Foram tantos fatos na época merecedores de virarem notícias envolvendo integrantes das chamadas classe média e alta, todavia, todas entraram -e até hoje muitas ainda entram- na máxima do sábio então chefe, de que “manda quem pode e obedece quem tem juízo” e elas acabavam por ir para o fundo da gaveta, o que sinceramente nos deixavam irritados e revoltados, uma vez que quando o fato envolvia pessoas pobres do Grande Água Boa, Grande Itália; Grande Parque das Nações e na recém criada Vila Cachoeirinha entre outros bairros de baixa renda, com certeza, era capa dos jornais e claro, noticias das emissoras de rádios, sem dó ou qualquer tipo de protecionismo.
ALGUNS FATOS
Para aquela época fatos ocorridos e registrados no cartório da delegacia como a de um filho de um conceituado -in memorian- advogado que numa madrugada invadiu uma imobiliária no centro da cidade e matou a sobrinha de um empresário; a de um filho de um promotor de Justiça aposentado que atropelou e matou uma empregada doméstica na rua Toshinobu Katayama; de um quebra pau no interior do até hoje social Clube do Indaiá, que deu também B.O na oportunidade, mais que não foi divulgado; de um ex-vereador que foi indiciado por ter comprado um notebook a um preço irrisório de mercado, e aqui entendo que se o ladrão pegar 6 anos de cadeia, o receptador teria de pegar o dobro, pois se tem ladrão é porque tem quem compra, assim como os usuários de drogas, e um mais recente, onde um jovem empresário atropelou e matou um também jovem universitário e servidor da Caixa Econômica; de um grupo de filhinhos de papai, inclusive um deles filho de um conceituado advogado e um outro, que era -e ainda é- sobrinho de uma pessoa ligada ao Poder Judiciário, que furtavam toca-fitas dos veículos na cidade que foram descobertos e processados na época pela polícia, bem como as operações dos casos “Campina Verde”; a “Owari” e a “Brother” que foram desenvolvidas pela PF (Polícia Federal) entre outros fatos, foram parar na gaveta para não se tornarem públicas.

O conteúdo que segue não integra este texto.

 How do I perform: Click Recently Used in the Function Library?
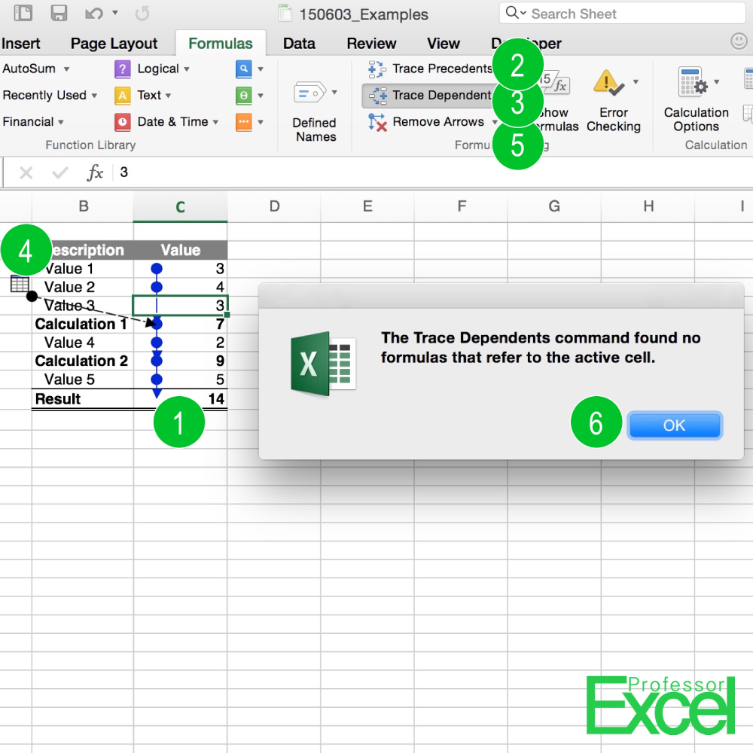point(44,96)
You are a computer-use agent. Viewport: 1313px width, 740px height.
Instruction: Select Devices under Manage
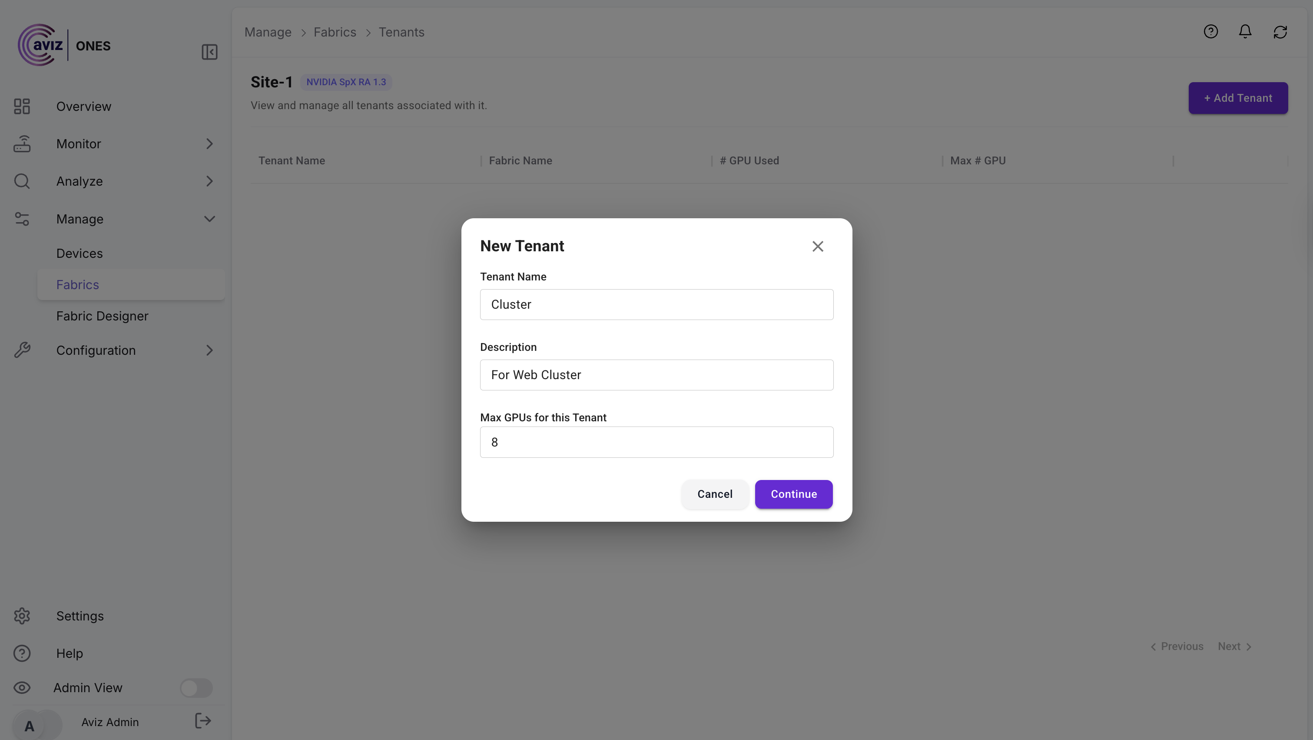80,253
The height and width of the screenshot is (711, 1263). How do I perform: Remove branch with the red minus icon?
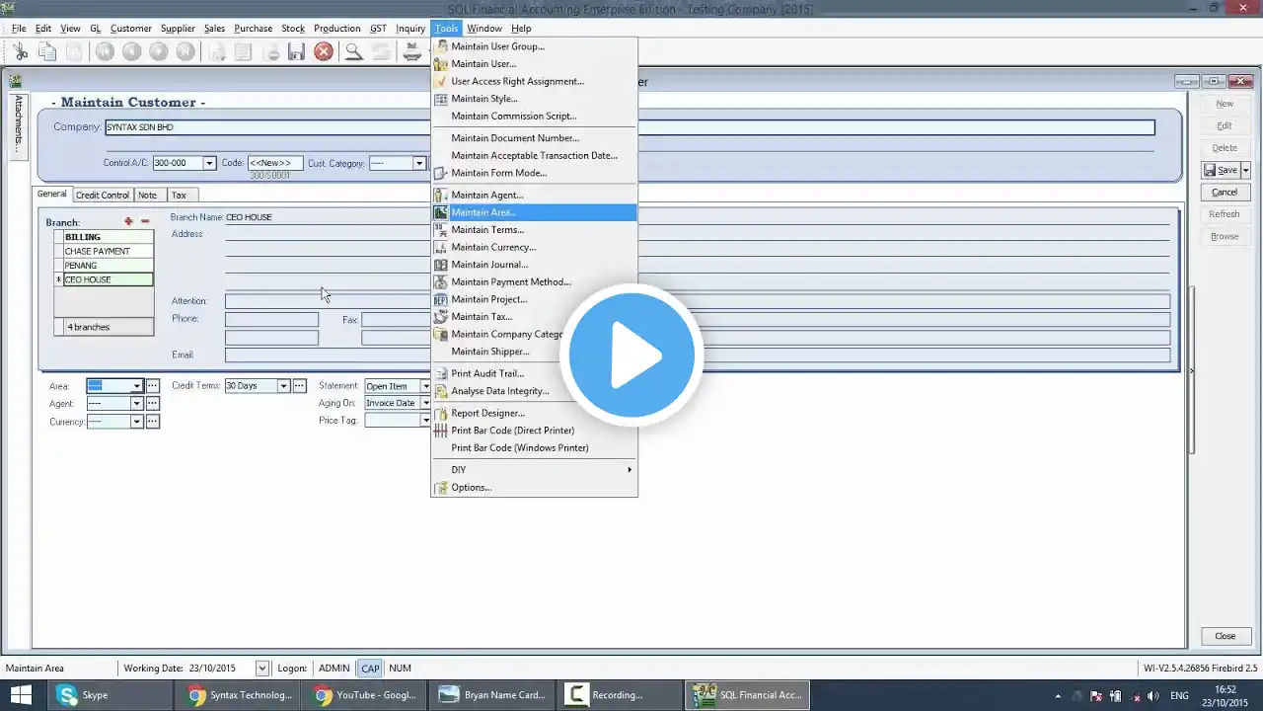coord(145,221)
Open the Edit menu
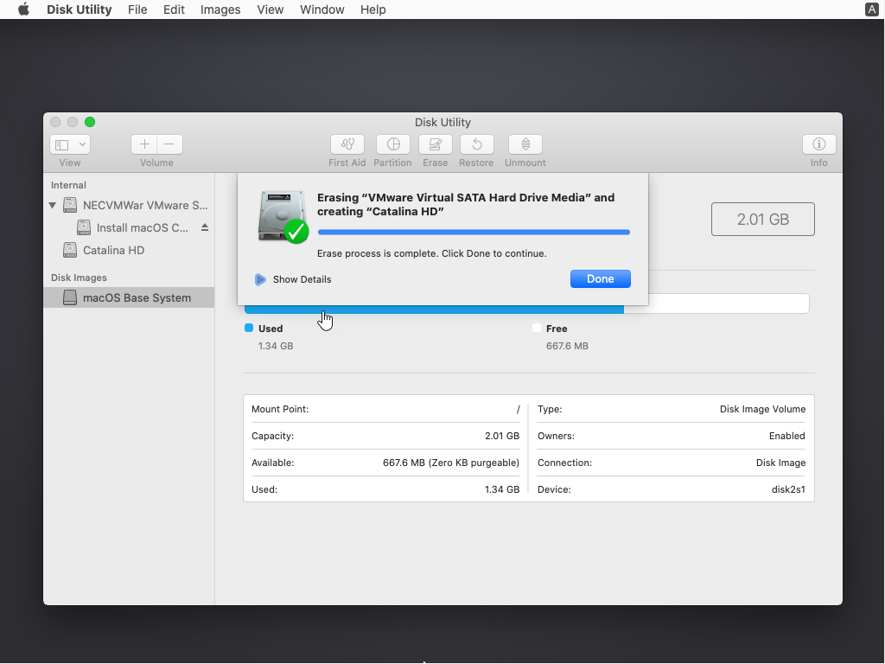Screen dimensions: 885x664 click(174, 10)
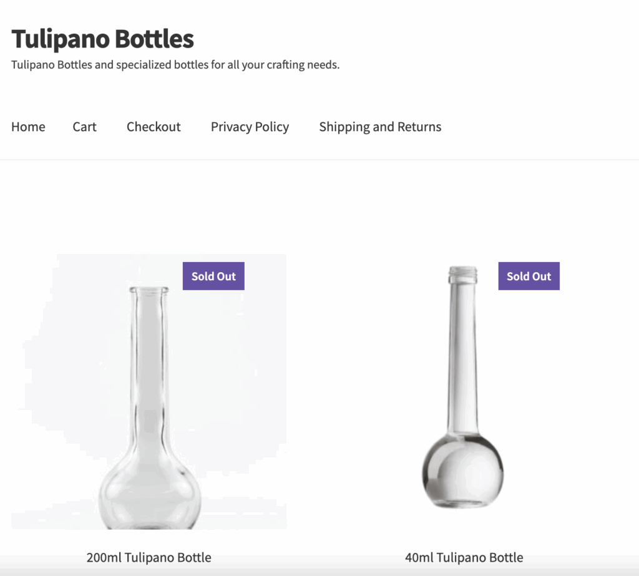Click the round base of the 40ml bottle
This screenshot has width=639, height=576.
(462, 471)
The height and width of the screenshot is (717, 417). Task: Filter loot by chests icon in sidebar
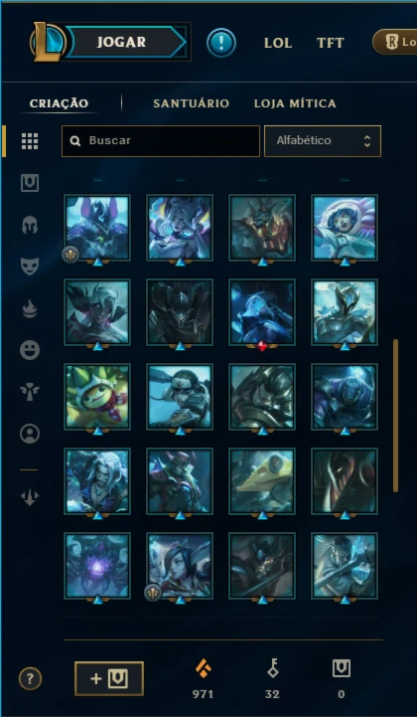pyautogui.click(x=30, y=183)
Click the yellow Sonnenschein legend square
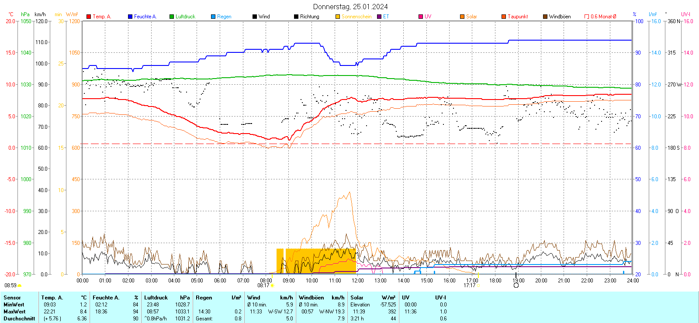Viewport: 699px width, 323px height. pos(338,17)
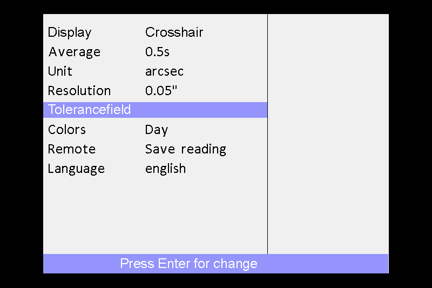This screenshot has height=288, width=432.
Task: Click the vertical divider between panels
Action: coord(267,134)
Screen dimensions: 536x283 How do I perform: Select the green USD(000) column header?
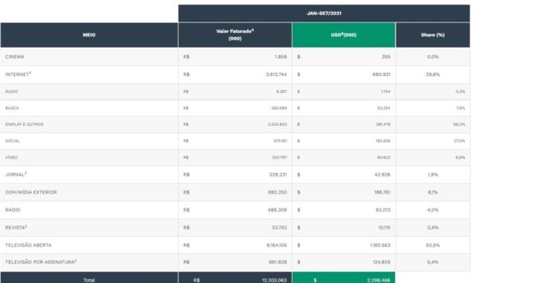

No entanto, a imprensa douradense com muita isenção por incrível que pareça na operação “Uragano” em 1º de setembro cumpriu o seu papel, pois os fatos foram parar nas capas dos jornais e alvo de sensacionalismos nas emissoras de rádios e de televisões, talvez pelo vexame que ela deu quanto das omissões dos fatos das duas operações anteriores, onde os leitores e ouvintes douradenses tiveram que recorrer aos jornais da Capital do Estado - leia-se Correio do Estado e O Estado do Mato Grosso do Sul- ou de alguns sites local para saberem das prisões dos figurões envolvidos, que foram em “cana” acusados de pertencerem a esquemas de falcatruas e de desviou de verbas públicas oriundas da prefeitura do município.
Por outro lado, naquela época passei a ser visto por muitos, principalmente pelas chefias dos dois grandes jornais na qual tive a honra de trabalhar, como uma pessoa polêmica e dura de lidar, porque sempre questionava do “porque tal fato envolvendo fulano e sicrano, só porque era de classe média e principalmente da alta sociedade não iria ser publicado” e sempre acabava sendo voto vencido.
Isso além de me revoltar, deixava o meu estômago em chama, ou seja, fervendo mesmo de indignação pela não divulgação de tal notícia, inclusive, numa destas minhas lutas em vão para mandar uma delas para a página de polícia, obtive como resposta da chefia de que ela {a matéria} não iria sair e pronto e “se eu quisesse publicar o que queria, que montasse um jornal para mim”, foi doído ter escutado isso, mais enfim, ela mandava e eu tinha juízo e tive de acatar a ordem mesmo que contrariado...!.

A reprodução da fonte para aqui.